Creating a valance is a great way to add character to any room; furthermore you can design them using the traditional box frame or you can create a special design based on a particular room’s decor and design. Valances are relatively easy to create, and can generally be done with basic woodworking skills. Here's a quick guide to show you how to go about building your own padded valance.
Step 1 - Measuring
First, you'll need to determine the measurements and size of your valance. Most valances are a minimum of 8 inches long and a maximum of 18 inches. To determine the depth of your valance, use your measuring tape to measure from the wall to where the window covering protrudes out and then add two more inches. Be sure to make the cornice height 1/5 the length of the draperies.
Step 2 - Cutting
This is maybe the most difficult part of the project; therefore, you may want to have the plywood cut at a lumberyard. However, should you choose to do it yourself, remember - the sides should be longer than the front piece. When cutting the wood make sure to use a pencil to mark the pieces to indicate whether it's the top, front or side.
Step 3—The Cornice Frame
Use your wood glue to glue the sides of the cornice to the front pieces. Then, use screws or nails to secure the corners together. Additionally, you may want to use a drill to drill a pilot hole before using screws as this will allow the screws to be more easily inserted.

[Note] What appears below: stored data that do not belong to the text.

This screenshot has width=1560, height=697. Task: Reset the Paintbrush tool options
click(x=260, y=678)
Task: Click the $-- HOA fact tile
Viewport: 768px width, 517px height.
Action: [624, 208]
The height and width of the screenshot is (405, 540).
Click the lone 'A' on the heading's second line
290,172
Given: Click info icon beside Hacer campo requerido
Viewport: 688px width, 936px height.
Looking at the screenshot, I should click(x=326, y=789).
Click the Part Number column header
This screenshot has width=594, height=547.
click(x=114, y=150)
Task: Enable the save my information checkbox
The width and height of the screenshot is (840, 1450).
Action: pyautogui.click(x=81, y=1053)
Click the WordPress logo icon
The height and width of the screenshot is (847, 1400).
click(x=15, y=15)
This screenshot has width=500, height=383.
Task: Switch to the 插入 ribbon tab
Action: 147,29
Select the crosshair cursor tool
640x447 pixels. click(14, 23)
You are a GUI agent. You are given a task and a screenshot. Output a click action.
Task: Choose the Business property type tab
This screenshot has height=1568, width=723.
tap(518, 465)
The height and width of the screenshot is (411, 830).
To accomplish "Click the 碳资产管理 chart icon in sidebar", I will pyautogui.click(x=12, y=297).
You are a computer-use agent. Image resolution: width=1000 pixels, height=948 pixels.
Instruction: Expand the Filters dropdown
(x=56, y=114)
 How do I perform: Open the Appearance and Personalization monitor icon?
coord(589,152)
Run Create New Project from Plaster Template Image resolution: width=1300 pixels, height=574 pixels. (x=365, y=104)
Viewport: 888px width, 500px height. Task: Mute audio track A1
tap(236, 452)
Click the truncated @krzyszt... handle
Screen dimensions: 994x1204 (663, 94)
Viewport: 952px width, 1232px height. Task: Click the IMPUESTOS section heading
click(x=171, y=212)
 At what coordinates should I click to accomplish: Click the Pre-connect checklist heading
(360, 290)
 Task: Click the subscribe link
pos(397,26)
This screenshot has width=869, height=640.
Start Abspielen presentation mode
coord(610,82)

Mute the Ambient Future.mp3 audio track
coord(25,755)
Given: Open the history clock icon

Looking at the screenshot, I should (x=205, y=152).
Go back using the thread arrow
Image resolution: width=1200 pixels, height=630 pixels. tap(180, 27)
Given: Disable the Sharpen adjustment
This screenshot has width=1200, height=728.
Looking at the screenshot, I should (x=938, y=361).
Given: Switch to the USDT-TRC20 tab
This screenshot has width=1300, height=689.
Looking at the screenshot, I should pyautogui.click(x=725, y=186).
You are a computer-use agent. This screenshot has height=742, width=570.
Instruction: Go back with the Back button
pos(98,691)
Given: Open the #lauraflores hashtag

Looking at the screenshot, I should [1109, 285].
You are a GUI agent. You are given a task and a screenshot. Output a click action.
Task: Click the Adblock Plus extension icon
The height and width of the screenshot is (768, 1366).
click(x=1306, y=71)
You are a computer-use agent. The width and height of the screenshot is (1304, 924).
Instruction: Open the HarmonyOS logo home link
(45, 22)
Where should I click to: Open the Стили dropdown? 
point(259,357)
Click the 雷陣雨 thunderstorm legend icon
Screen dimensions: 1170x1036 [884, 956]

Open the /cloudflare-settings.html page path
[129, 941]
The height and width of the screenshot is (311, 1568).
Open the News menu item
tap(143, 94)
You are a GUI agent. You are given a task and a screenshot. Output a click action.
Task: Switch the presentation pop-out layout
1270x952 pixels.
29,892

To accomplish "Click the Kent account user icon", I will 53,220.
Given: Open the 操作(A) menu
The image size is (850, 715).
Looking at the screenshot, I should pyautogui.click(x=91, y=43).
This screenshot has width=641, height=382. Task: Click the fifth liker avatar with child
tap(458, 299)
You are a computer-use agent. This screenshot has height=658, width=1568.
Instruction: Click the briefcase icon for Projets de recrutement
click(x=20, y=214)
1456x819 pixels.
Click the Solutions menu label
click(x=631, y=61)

Step 4 - Putting it Together
Next, attach the top plywood piece to the cornice box using your wood glue. Use your drill to drill pilot holes and secure the pieces together with screws, or you could use a few nails and a hammer.
Step 5 - Choosing Fabric
Now, you'll need to determine what type of fabric and the amount of fabric you will need to make your valances. When you have chosen the fabric, measure your cornice board from one end of the site and go completely around to the other side and then add four more inches. Next, measure from the bottom end piece of the cornice board, across the front face, and over the top of the cornice board - then add an additional four inches.
Step 6 - Cutting Batting and Fabric
Next, you'll need to cut your batting and fabric to match the measurements you just took from the cornice board.
Step 7- Applying Adhesive
Working with only a very small area at a time, apply a spray glue adhesive to the outside edges of the cornice board and begin applying your batting. Depending on how thick you want the batting to be, you may need to add two or more layers. However, always make sure not to apply too much spray adhesive as it will make the batting difficult to work with.
Step 8 - Securing the Fabric to the Batting
Next, use a staple gun to begin stapling the fabric to the batting and cornice board. Start from the middle of the cornice at the top or bottom edge for your staples. Make sure to pull the fabric taut and then staple the opposite side. Continue this along the edges of the cornice working outward. Always make sure to alternate stapling sides as you go.
Fold the edges of the fabric into hospital corners and staple them to the inside. Optionally, you may want to attach beading or buttons to hide the corners.
Step 9 - Attach the L Brackets
Using your screwdriver and screws attach the L brackets to the wall.
Step 10 - Attach the Valance
Again, using your screwdriver and some screws, attach the padded valance box to the L brackets. Always be sure to make sure that the valance is centered on the window.
That's it; you've now built a beautiful padded valance that will make your windows more beautiful and add character to your room.